I have also wasted days with sort -k. I recommend you to read the real GNU documentation ; the Debian info page is unfortunately a fake.

http://www.gnu.org/software/coreutils/manual/html_node/sort-invocation.html#sort-invocation

In the info page, the behaviour of sort -k is better explained. It is such a tragedy that this crucial information is so hard to obtain. For instance, search engines like Google do not perform well at giving the precedence to the info page.

Anyway, thank you for your blog post, that reminded me of the usefulness of 'join'. I need it at work today.
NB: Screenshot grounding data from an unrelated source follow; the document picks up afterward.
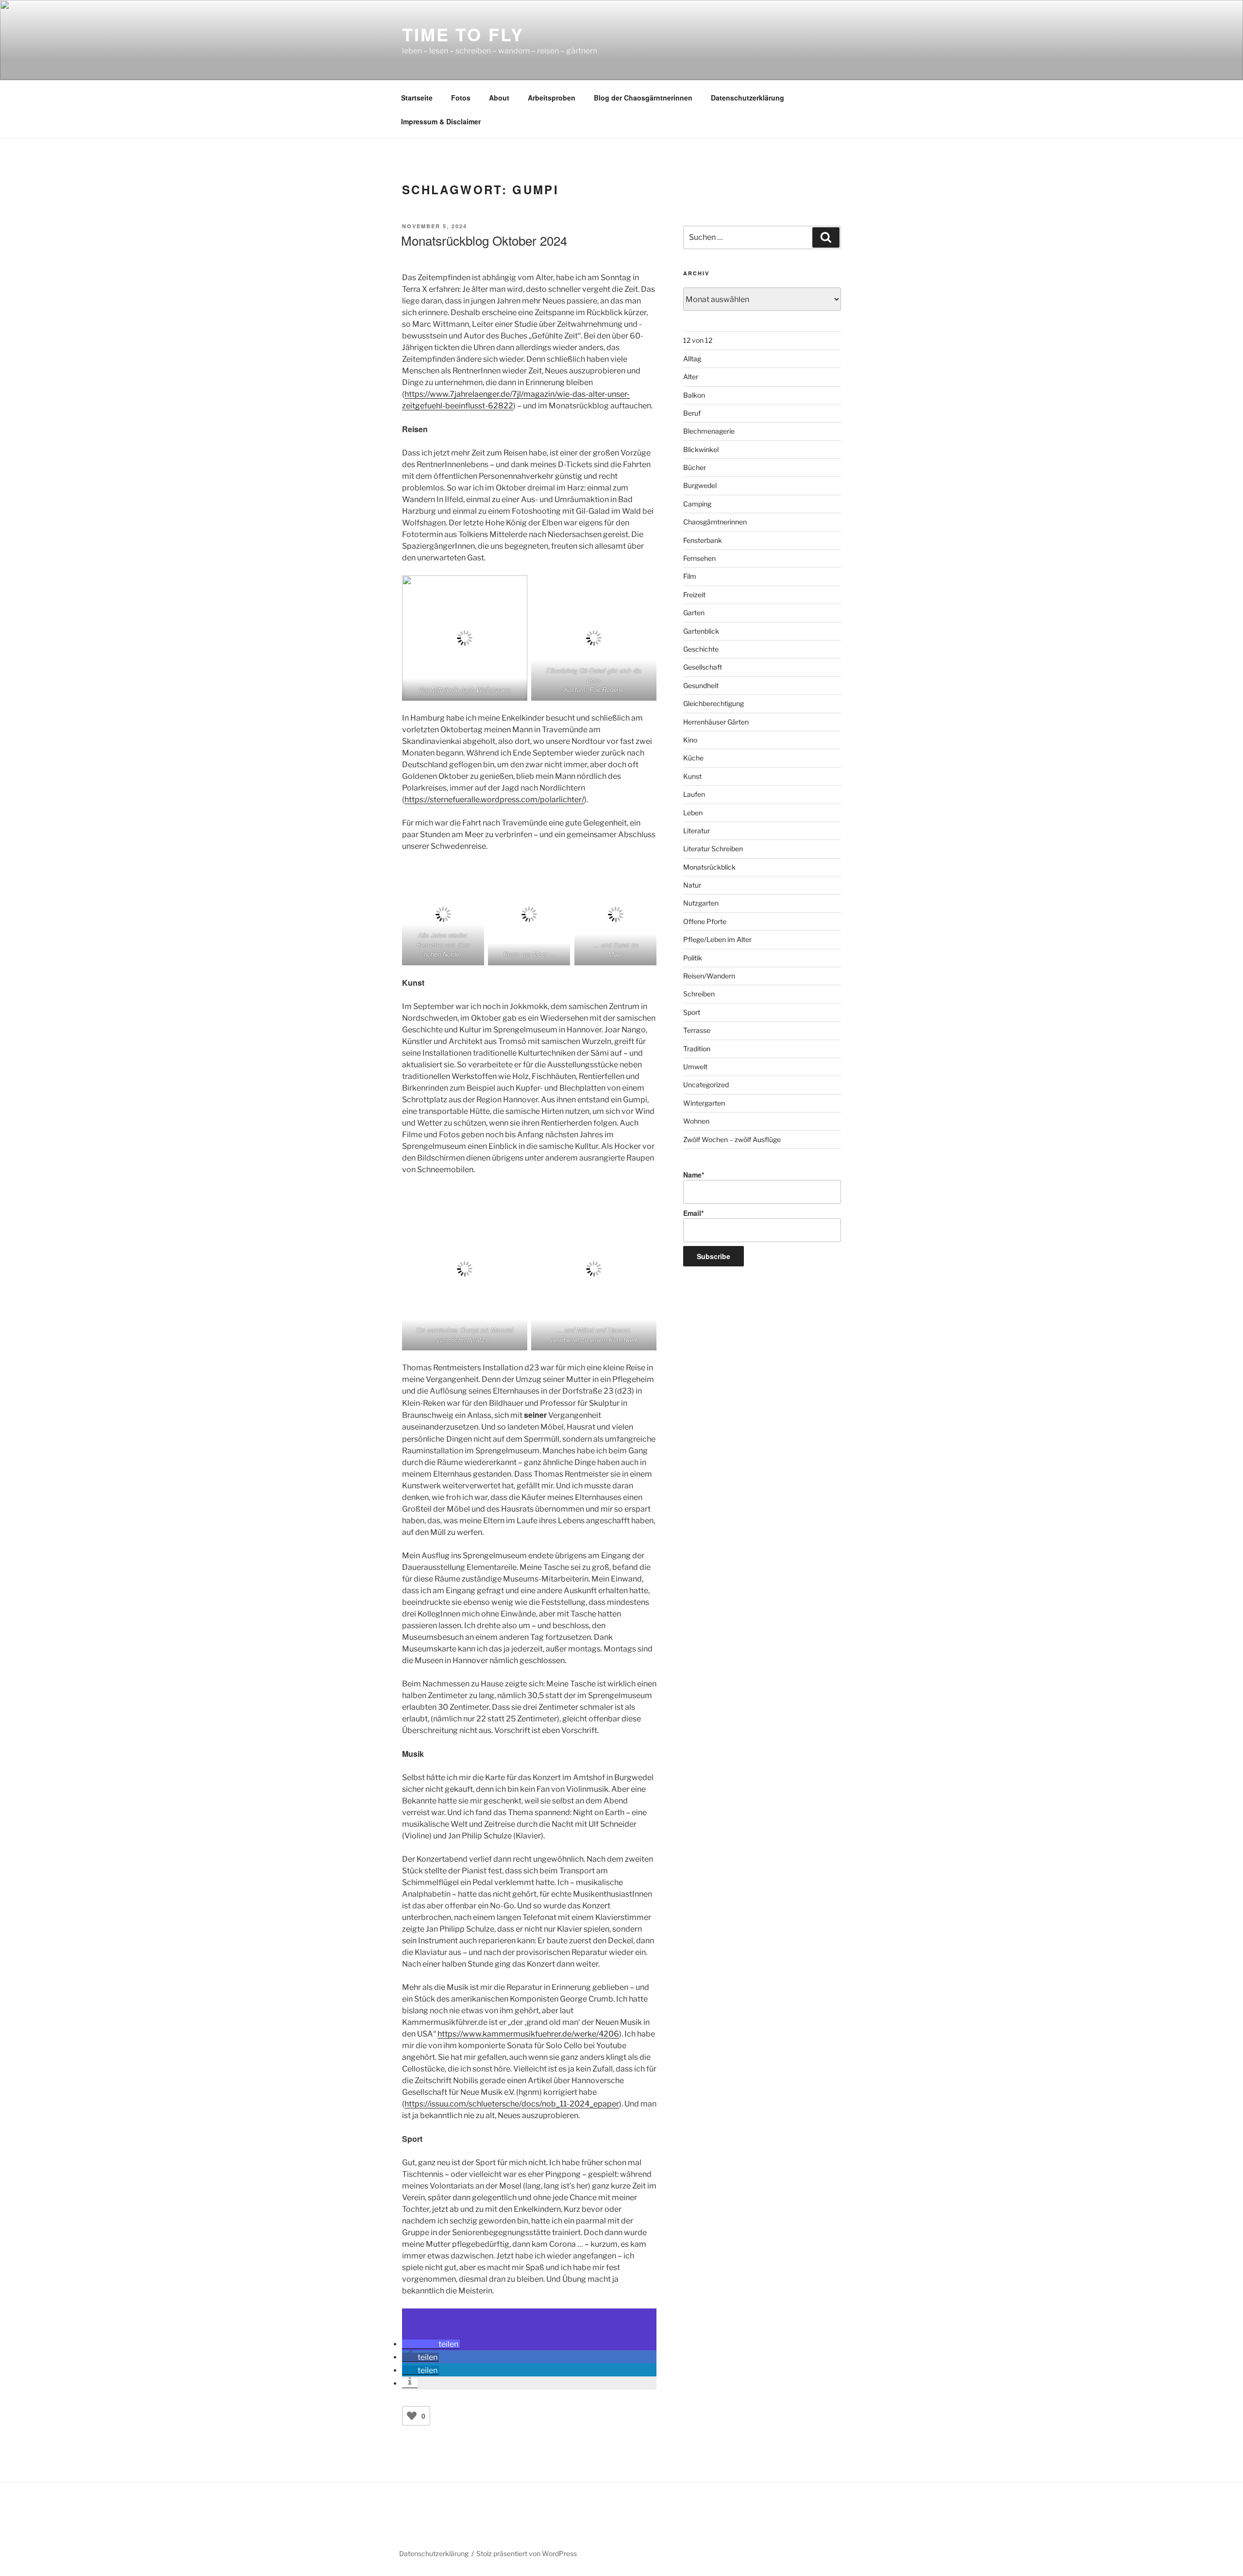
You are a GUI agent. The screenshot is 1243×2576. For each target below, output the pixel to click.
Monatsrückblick (709, 867)
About (499, 97)
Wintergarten (704, 1103)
You made my day !

-- Charles Plessy


Hi!

Note that $ sort -u -k1,1 file >x is not the same as $ sort -k1,1 file | uniq >x

The former syntax is pretty dangerous: it collapses all entries with the same sort key(!) == first column into one (I think it just throws away all but the first, or the last, don't remember, it made no difference when I last used it for my case - searching for files with the same hash that are not (yet) hardlinked to each other).

Of course, GNU sort may not behave so, but MirBSD sort does.

-- mirabilos


The former syntax is pretty dangerous: it collapses all entries with the same sort key(!) == first column into one.

Yes, I'm aware of that. In fact in my case it doesn't make any difference, since my sort key is also a unique key. But you're right: it should be pointed out.

-- zack